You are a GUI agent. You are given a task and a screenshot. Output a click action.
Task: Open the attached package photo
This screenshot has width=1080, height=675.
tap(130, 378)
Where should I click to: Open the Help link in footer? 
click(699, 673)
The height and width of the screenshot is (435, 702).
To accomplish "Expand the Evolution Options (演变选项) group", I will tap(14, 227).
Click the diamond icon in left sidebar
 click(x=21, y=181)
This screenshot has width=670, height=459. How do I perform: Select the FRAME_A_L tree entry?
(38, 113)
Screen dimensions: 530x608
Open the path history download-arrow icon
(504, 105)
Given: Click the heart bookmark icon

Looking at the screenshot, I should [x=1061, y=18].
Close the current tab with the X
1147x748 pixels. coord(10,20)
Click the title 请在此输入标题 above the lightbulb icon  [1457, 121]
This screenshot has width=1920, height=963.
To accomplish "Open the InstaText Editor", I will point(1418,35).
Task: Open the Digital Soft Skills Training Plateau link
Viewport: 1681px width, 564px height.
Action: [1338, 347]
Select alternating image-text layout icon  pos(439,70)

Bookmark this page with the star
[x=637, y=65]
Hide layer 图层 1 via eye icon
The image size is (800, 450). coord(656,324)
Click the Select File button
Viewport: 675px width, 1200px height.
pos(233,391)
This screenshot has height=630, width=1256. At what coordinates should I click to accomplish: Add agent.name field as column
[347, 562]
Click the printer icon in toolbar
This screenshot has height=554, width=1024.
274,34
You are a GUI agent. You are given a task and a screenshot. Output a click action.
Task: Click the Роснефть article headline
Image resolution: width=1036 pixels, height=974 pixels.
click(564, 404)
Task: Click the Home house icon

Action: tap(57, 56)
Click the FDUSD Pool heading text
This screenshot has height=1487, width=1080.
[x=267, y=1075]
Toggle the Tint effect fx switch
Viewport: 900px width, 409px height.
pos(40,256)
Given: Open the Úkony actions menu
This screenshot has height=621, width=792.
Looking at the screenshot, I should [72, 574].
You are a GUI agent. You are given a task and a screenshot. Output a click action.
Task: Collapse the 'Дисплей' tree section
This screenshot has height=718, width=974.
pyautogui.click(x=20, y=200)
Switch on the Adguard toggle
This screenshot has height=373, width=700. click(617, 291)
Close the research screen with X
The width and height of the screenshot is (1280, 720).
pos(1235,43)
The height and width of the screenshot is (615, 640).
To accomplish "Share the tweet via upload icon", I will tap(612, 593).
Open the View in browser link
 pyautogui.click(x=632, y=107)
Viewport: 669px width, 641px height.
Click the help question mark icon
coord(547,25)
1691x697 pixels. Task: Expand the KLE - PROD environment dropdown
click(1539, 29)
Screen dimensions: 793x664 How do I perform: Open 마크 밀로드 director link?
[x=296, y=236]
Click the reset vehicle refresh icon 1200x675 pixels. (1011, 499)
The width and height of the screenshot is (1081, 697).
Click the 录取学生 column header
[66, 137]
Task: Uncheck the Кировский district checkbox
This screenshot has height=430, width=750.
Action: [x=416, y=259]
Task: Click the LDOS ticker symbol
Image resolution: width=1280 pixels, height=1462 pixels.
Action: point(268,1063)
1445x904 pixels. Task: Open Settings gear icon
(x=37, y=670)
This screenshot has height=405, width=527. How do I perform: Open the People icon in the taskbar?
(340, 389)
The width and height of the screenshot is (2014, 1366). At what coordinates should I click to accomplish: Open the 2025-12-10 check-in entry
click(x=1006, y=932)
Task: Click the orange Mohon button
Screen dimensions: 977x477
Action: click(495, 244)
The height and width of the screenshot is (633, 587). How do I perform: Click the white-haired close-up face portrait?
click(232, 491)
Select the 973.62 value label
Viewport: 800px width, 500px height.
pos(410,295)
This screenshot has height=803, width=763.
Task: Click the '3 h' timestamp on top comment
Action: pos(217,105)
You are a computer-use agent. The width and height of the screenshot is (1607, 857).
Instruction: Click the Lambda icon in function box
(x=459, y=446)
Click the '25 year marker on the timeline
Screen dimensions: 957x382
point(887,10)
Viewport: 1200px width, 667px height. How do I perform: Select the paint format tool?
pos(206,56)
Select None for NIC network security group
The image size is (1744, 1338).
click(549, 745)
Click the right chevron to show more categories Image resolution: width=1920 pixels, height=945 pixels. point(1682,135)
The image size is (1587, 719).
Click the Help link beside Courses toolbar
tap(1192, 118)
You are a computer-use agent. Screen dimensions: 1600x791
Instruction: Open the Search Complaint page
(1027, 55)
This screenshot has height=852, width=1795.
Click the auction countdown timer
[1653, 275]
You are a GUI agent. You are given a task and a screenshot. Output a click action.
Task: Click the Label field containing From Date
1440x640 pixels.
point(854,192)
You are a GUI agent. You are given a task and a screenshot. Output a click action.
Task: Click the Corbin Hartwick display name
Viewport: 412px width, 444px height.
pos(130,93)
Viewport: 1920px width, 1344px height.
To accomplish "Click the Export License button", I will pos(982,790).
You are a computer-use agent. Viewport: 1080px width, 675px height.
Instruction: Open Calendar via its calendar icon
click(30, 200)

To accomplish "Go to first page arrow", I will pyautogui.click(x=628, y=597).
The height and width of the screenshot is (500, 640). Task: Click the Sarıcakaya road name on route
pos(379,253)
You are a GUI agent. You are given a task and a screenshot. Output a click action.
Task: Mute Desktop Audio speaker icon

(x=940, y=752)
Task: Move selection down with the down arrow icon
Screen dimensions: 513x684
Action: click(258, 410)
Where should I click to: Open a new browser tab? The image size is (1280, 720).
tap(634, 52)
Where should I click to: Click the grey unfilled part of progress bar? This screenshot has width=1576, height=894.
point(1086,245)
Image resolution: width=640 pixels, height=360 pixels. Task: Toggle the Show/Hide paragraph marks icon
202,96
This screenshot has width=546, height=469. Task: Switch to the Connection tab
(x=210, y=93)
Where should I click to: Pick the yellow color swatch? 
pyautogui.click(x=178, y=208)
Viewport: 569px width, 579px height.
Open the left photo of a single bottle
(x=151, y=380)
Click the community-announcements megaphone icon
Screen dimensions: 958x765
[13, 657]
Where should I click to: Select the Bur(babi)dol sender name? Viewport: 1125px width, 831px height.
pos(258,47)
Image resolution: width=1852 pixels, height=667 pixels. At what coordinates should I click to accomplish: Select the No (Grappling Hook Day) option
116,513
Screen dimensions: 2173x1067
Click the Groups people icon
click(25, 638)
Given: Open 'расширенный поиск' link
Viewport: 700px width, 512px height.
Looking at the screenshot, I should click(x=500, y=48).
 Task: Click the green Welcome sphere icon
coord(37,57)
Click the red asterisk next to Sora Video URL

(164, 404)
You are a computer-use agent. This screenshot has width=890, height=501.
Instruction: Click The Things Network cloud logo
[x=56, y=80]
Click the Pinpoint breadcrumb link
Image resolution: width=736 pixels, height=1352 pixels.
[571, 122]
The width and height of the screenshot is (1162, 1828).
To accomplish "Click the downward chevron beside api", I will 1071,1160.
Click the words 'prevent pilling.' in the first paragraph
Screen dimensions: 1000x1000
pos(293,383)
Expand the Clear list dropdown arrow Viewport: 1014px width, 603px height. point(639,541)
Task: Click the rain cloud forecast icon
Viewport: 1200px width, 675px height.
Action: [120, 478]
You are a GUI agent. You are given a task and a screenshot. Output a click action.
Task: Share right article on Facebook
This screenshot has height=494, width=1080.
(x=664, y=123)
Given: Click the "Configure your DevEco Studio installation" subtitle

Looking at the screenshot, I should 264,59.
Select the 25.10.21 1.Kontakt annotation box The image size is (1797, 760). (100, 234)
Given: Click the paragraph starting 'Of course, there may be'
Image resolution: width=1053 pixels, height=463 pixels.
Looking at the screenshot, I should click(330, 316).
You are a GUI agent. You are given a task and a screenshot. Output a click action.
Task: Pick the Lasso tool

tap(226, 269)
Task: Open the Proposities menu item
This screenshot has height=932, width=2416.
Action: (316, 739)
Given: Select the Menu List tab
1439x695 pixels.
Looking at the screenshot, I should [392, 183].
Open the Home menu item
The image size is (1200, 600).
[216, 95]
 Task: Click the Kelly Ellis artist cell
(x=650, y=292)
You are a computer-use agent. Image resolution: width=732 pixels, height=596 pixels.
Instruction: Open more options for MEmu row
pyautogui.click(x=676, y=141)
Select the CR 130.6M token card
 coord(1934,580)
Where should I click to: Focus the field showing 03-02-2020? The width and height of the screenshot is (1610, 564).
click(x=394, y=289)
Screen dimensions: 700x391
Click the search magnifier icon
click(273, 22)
_ _ _ _ _
Only the lines containing "button" are needed; copy each of them from the data.

Click the Select File button
Task: Click the orange Mohon button
To accomplish "Click the Export License button", I will pos(982,790).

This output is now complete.